Il Cristianesimo ha saputo tollerare questo cerimoniale, inglobando nell’impianto teatrale della danza la messa e la benedizione del pane, per esorcizzare le istanze di un paganesimo che nelle tradizioni alpine ha saputo conservare, nonostante tutto, una sua integrità culturale. E così, anche se oggi gli Spadonari hanno un copricapo con fiori di plastica e giungono sul luogo della cerimonia in auto, non hanno perduto la funzione primaria della loro danza, conservando tutte quelle tracce in cui un antichissimo rituale riesce a superare le limitazioni del tempo, per riportare ogni anno le ebbrezze di una probabile primavera ormai prossima. Nel giorno di San Vincenzo, instancabilmente, si ripete un ballo al vibrante suono metallico delle spade, che si perde tra le speranze appena evocate di una terra adagiata sotto una coltre di neve in attesa di risorgere ancora.

### [Dati forniti]
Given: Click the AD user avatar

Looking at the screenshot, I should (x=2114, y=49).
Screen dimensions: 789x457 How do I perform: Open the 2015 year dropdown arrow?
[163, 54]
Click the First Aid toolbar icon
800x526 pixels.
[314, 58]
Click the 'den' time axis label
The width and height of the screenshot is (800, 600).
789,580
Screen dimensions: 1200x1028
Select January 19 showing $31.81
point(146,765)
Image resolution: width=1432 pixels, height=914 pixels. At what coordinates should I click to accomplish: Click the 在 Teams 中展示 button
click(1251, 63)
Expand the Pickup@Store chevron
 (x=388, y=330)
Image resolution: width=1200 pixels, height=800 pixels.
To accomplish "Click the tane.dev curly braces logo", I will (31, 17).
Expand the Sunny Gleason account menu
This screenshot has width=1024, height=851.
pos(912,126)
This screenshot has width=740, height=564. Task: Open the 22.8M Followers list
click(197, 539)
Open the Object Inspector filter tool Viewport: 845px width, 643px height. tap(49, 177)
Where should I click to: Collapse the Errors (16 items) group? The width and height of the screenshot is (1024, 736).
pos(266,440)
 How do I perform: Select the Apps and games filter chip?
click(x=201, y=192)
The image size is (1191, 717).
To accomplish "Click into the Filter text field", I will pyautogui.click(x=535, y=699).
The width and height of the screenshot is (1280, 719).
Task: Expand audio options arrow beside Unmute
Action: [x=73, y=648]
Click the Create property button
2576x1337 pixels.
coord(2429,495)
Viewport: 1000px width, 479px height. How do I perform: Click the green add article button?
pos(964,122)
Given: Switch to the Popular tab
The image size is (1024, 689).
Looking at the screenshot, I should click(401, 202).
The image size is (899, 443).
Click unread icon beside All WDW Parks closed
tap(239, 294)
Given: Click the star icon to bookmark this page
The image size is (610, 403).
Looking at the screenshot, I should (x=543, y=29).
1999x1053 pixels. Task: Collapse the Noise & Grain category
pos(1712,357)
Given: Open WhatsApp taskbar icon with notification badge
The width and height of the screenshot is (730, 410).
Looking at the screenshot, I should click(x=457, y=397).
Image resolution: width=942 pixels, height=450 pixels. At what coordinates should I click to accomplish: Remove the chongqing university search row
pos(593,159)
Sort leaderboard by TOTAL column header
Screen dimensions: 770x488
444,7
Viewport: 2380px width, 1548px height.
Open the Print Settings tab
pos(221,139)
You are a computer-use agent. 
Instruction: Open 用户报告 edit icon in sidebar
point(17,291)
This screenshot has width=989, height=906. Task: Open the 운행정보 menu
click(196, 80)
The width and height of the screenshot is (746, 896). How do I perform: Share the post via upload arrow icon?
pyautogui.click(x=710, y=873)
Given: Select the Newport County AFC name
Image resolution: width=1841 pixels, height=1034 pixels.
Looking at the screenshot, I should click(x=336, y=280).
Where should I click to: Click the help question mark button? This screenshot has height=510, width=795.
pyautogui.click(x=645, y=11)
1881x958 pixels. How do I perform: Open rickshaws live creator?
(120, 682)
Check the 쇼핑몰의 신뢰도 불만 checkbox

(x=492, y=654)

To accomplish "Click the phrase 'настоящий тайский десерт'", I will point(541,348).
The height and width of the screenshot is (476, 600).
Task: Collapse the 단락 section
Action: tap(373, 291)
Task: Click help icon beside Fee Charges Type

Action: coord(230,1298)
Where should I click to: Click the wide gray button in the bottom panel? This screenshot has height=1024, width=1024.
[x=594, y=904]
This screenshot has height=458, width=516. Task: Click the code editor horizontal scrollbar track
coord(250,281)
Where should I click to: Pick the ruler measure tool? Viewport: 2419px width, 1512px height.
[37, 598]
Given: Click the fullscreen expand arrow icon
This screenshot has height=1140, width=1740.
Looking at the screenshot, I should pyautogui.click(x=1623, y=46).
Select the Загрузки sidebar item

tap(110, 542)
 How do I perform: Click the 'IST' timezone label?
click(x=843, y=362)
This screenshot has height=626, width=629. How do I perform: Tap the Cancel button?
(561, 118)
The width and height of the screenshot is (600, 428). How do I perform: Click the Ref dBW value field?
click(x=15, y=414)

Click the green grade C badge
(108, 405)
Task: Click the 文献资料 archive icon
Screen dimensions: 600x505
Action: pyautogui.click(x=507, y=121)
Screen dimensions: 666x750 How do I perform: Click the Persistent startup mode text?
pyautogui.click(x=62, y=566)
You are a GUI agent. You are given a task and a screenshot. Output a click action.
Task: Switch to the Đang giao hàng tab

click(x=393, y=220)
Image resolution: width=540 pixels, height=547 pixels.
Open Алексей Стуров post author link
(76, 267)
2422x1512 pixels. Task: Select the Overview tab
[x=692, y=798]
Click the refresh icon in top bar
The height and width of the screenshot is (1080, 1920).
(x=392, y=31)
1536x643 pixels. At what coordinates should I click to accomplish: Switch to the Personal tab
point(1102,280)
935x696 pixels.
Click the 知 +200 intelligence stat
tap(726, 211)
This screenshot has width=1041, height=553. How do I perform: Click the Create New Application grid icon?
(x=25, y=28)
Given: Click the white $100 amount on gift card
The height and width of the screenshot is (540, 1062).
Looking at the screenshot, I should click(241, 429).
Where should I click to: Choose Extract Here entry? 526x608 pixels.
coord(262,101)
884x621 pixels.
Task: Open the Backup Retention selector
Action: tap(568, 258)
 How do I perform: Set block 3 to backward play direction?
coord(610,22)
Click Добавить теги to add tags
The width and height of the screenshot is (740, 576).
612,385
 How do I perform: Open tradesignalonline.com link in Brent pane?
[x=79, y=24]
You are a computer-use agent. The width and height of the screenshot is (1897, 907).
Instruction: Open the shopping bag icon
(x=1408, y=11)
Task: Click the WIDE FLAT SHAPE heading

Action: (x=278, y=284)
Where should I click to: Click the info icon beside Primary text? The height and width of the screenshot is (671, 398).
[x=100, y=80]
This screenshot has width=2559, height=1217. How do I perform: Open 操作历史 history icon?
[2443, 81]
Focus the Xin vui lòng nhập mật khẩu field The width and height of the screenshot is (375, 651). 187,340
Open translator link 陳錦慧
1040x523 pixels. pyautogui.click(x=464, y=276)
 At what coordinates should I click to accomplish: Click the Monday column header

### [Elenco compiti]
• 1. Riscrivi le righe dell'elenco comprese tra quella che contiene "This screenshot has height=458, width=516." e quella che contiene "[x=692, y=798]", entrambe incluse. Sostituisci "Cancel" con "Close" e lascia invariato tutto il resto.
• 2. Continua il brano sulla danza degli Spadonari partendo dalla sua ultima frase.

### [Risposte per compito]
• 1.
This screenshot has height=458, width=516. Task: Click the code editor horizontal scrollbar track
coord(250,281)
Where should I click to: Pick the ruler measure tool? Viewport: 2419px width, 1512px height.
[37, 598]
Given: Click the fullscreen expand arrow icon
This screenshot has height=1140, width=1740.
Looking at the screenshot, I should pyautogui.click(x=1623, y=46).
Select the Загрузки sidebar item

tap(110, 542)
 How do I perform: Click the 'IST' timezone label?
click(x=843, y=362)
This screenshot has height=626, width=629. How do I perform: Tap the Close button?
(561, 118)
The width and height of the screenshot is (600, 428). How do I perform: Click the Ref dBW value field?
click(x=15, y=414)

Click the green grade C badge
(108, 405)
Task: Click the 文献资料 archive icon
Screen dimensions: 600x505
Action: pyautogui.click(x=507, y=121)
Screen dimensions: 666x750 How do I perform: Click the Persistent startup mode text?
pyautogui.click(x=62, y=566)
You are a GUI agent. You are given a task and a screenshot. Output a click action.
Task: Switch to the Đang giao hàng tab

click(x=393, y=220)
Image resolution: width=540 pixels, height=547 pixels.
Open Алексей Стуров post author link
(76, 267)
2422x1512 pixels. Task: Select the Overview tab
[x=692, y=798]

• 2.
 

Note

1 Sull’origine extraeuropea della “Danza degli Spadonari“ ci sono diverse tesi: infatti, secondo il parere di alcuni studiosi, la danza, eseguita dagli insoliti personaggi, potrebbe essere giunta nell’arco alpino piemontese attraverso la mediazione culturale dei Saraceni; per altri, invece, potrebbe essere una reminiscenza rituale sorta tra le tradizioni dei Cartaginesi che, nel 218 a.C., giunsero in Piemonte dopo il mitico valico delle Alpi.

2 Definita dal Toschi una danza “di carattere arcaico e spiccatamente agreste”.

3 Gian Luigi Bravo, Per un’analisi delle feste primaverili, in Condizione contadina, pagg. 69-83, Torino 1980.

4 Paolo Toschi, Le origini del teatro italiano, Torino 1976.

5 G. L. Bravo, op. cit.

6 I1 ballo degli Spadonari ha molte analogie con la danza delle spade praticata, ancora attualmente, nei paesi baschi.